** Text passage **
▼▼▼
San Francisco Weekly
[W]ith each new approach,[Sarah] sheds another layer of her pretension,revealing another truth about her humanity.
Seattle Post-Intelligencer
Inventive and wholly original...a fully realized portrait of a complex and fascinating woman.
Publishers Weekly
Talk about writer's block; Sarah Nour El-Din never manages to get past the first chapter of the memoir she aspires to pen. Alameddine's innovative novel collects several dozen of (fictional) Sarah's aborted attempts, a structural gimmick that works to create a revealing composite of a character who can't seem to finish her own story. Sarah is the Beirut-born daughter of a love match that went sour; her Lebanese father sent her American mother back to the United States when he tired of her and married a traditional Lebanese wife instead. Saniya, Sarah's stepmother, disapproves of her athletic gifts and packs her off to a strict convent school. Sarah, named after Sarah Bernhardt by her grandfather and just as mischievous and dramatic as the famous actress, grows up in wartorn 1970s Beirut, longing for American freedoms. She emigrates to New York with her first husband, Omar, and resists his attempts to force her to move back to Lebanon, losing custody of her son, Kamal, in the process. Over the next several decades, she marries and divorces again, suffers a devastating breakup with a controlling lover and becomes a well-known painter. Alameddine, a distinguished painter himself, is best known for Koolaids, a novel in which a Lebanese-American gay protagonist discovers he is HIV-positive. His Sarah is a compelling, believable character who struggles to establish an identity as she navigates between cultures, but one wishes that the novel's structure did not mirror her confusion so faithfully. Some vignettes are beautifully written and touching, but others seem rambling or irrelevant. Ultimately, the novel's clever framing device is also its weakness, as the reader yearns for the satisfactionof a linear story. (Oct.) Copyright 2001 Cahners Business Information.
▲▲▲
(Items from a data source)
▼▼▼
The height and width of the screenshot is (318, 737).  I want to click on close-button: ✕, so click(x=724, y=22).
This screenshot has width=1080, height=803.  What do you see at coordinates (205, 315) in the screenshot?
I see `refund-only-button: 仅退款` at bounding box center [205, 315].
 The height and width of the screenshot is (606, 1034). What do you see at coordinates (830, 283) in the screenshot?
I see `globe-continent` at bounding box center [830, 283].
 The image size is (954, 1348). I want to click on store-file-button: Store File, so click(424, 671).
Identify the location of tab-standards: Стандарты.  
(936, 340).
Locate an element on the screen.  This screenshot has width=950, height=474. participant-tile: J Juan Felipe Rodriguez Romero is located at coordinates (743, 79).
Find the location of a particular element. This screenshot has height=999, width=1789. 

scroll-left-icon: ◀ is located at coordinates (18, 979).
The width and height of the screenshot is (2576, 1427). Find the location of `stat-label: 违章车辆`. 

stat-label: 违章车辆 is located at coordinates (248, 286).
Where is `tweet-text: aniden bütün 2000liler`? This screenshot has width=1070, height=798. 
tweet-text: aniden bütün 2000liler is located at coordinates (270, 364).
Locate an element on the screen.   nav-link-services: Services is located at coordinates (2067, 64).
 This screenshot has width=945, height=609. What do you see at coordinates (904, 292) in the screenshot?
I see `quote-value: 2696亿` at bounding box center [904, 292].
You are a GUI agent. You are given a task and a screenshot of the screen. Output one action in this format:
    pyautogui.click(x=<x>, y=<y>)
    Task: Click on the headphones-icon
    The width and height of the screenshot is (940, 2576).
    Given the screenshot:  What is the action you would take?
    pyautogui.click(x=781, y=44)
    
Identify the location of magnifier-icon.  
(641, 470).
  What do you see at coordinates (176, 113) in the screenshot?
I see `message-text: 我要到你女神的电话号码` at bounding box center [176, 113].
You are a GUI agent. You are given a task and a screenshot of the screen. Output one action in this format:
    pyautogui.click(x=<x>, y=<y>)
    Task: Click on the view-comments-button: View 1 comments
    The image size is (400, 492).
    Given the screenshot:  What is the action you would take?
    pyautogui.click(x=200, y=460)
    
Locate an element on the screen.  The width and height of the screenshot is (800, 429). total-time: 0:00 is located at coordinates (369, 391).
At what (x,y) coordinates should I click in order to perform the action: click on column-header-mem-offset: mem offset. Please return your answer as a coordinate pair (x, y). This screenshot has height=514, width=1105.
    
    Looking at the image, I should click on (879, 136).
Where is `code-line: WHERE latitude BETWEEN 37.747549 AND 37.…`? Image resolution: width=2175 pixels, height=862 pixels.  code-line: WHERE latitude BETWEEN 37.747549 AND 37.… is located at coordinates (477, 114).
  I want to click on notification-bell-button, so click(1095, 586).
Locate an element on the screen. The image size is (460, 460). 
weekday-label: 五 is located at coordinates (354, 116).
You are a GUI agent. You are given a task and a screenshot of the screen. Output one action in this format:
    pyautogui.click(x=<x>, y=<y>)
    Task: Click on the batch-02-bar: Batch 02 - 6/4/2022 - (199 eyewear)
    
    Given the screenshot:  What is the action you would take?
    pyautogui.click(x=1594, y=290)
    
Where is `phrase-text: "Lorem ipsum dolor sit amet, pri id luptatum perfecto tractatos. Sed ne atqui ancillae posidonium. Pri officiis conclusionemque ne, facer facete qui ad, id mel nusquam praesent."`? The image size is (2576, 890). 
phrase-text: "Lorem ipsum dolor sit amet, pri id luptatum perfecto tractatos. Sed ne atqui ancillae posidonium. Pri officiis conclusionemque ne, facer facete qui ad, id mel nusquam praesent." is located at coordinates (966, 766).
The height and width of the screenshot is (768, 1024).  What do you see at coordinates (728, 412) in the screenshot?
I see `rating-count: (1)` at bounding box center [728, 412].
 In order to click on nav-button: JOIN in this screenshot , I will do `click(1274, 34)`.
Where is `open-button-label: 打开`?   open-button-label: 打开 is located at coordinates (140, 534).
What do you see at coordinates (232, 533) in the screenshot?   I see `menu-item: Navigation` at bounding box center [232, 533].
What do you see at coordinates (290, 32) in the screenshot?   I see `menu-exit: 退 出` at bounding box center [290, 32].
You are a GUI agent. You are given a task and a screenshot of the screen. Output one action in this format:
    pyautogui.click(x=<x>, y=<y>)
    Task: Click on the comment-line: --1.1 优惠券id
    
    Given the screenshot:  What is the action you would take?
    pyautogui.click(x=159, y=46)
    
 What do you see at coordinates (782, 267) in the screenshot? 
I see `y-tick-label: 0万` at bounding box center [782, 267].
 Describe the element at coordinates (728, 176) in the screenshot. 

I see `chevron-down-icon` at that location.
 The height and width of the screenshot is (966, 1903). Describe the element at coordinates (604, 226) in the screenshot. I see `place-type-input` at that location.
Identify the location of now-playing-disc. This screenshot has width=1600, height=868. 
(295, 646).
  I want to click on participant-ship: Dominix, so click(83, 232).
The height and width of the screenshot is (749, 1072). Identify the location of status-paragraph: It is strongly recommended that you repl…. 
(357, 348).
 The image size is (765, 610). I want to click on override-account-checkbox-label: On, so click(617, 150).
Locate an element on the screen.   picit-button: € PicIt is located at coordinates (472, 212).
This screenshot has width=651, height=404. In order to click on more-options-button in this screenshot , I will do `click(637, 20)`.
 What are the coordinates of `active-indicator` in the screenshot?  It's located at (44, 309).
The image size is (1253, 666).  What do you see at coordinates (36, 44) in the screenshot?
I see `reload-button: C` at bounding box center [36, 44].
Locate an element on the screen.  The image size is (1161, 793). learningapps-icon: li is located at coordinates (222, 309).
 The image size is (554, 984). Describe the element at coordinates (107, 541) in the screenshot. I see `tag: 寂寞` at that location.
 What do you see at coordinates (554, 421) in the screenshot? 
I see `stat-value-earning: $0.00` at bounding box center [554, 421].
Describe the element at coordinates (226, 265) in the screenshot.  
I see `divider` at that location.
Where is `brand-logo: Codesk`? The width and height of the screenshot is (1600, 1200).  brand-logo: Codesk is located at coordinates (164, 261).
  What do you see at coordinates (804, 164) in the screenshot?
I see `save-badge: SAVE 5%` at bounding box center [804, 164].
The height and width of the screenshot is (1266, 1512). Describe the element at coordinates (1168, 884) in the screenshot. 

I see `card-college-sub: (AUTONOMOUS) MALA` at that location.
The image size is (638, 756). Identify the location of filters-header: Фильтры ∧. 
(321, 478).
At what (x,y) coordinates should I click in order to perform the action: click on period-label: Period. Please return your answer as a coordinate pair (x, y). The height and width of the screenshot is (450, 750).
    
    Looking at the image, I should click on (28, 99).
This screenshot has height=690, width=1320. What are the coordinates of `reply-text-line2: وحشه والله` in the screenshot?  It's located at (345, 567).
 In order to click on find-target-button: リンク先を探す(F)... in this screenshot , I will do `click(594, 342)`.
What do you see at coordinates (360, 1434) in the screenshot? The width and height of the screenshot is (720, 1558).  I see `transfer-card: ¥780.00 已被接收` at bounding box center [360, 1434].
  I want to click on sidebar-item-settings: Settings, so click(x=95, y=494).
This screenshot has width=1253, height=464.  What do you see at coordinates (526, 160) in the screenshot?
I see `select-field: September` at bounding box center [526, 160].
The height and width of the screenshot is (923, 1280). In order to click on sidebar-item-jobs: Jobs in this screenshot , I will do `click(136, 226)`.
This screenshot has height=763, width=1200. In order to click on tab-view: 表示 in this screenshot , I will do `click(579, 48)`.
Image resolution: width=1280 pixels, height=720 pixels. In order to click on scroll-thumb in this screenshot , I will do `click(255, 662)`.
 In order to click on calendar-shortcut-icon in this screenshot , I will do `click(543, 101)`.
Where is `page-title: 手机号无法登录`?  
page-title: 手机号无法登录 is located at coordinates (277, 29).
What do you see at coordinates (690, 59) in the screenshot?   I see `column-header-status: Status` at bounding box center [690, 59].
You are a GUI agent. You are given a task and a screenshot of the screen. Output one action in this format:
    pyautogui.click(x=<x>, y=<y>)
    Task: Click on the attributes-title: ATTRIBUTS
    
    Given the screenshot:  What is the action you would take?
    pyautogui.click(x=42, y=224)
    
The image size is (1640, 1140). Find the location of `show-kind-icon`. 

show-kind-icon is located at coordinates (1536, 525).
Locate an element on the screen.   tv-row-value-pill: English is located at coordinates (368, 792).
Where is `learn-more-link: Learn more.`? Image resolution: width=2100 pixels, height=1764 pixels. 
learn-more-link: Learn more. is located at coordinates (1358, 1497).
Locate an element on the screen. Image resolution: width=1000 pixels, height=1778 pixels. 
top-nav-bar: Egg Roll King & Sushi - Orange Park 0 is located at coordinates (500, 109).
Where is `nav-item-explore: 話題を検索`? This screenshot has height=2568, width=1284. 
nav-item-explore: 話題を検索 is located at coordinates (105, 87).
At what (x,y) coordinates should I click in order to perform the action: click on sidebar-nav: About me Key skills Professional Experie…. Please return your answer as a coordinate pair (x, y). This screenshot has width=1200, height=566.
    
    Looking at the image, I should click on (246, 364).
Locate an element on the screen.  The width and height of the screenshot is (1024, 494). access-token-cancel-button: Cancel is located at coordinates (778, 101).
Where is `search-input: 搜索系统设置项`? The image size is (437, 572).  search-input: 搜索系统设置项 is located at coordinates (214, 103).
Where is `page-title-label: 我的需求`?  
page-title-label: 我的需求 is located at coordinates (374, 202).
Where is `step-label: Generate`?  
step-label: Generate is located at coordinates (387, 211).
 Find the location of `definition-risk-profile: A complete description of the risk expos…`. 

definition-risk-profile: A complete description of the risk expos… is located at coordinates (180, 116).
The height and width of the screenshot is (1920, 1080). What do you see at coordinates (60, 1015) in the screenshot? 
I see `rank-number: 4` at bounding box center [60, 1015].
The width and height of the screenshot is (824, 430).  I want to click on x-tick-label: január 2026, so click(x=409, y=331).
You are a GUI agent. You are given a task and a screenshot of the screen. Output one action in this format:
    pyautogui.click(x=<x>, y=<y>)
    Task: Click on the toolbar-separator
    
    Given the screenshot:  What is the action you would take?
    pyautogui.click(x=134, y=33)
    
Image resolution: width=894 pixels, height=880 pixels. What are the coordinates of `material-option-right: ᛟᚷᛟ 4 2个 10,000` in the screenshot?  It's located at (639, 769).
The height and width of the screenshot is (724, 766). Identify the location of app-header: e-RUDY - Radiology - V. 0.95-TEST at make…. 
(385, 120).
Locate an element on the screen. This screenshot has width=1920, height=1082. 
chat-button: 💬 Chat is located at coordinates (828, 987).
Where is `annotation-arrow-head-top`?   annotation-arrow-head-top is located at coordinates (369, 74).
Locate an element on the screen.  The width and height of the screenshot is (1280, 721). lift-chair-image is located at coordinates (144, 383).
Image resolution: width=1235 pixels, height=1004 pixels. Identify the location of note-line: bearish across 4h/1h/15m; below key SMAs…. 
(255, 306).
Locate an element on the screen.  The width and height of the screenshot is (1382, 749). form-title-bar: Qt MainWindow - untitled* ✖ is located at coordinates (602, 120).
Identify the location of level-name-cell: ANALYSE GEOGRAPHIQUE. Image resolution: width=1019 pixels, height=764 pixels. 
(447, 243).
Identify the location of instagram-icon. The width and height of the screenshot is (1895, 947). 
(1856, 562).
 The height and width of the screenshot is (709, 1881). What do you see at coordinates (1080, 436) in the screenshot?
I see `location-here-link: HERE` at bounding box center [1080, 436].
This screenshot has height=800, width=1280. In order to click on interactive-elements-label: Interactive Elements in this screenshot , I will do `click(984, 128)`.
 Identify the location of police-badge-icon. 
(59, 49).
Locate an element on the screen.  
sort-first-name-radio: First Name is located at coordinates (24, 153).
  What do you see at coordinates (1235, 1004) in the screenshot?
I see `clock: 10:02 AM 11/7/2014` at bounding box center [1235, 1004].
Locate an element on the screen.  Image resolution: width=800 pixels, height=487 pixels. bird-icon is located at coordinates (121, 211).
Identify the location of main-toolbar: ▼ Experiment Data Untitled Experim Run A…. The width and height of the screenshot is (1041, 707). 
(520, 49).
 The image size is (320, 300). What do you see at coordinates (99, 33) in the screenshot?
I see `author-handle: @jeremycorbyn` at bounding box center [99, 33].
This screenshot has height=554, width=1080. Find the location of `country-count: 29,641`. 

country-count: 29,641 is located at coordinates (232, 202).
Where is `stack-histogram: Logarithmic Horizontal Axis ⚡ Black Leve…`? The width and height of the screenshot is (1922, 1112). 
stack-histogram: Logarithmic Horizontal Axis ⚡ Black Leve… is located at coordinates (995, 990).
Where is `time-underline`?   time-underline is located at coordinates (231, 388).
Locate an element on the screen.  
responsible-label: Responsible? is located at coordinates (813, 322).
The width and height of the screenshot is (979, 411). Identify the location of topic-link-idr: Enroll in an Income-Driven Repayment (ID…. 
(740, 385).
▲▲▲
** What this exercise asks **
a) Answer these questions using the review excerpts:
(i) Which publication described the book as "Inventive and wholly original"?
(ii) Whom was Sarah named after?
(iii) What is the name of Sarah's first husband?
b) From the review excerpts, list every character in the novel who is identified by name.
c) Please quote the review excerpts word for word, starting at "San Francisco Weekly" and ending at "and fascinating woman.".

** Answers to this exercise **
a)
(i) Seattle Post-Intelligencer
(ii) Sarah Bernhardt
(iii) Omar

b) Sarah Nour El-Din, Saniya, Omar, Kamal

c)
San Francisco Weekly
[W]ith each new approach,[Sarah] sheds another layer of her pretension,revealing another truth about her humanity.
Seattle Post-Intelligencer
Inventive and wholly original...a fully realized portrait of a complex and fascinating woman.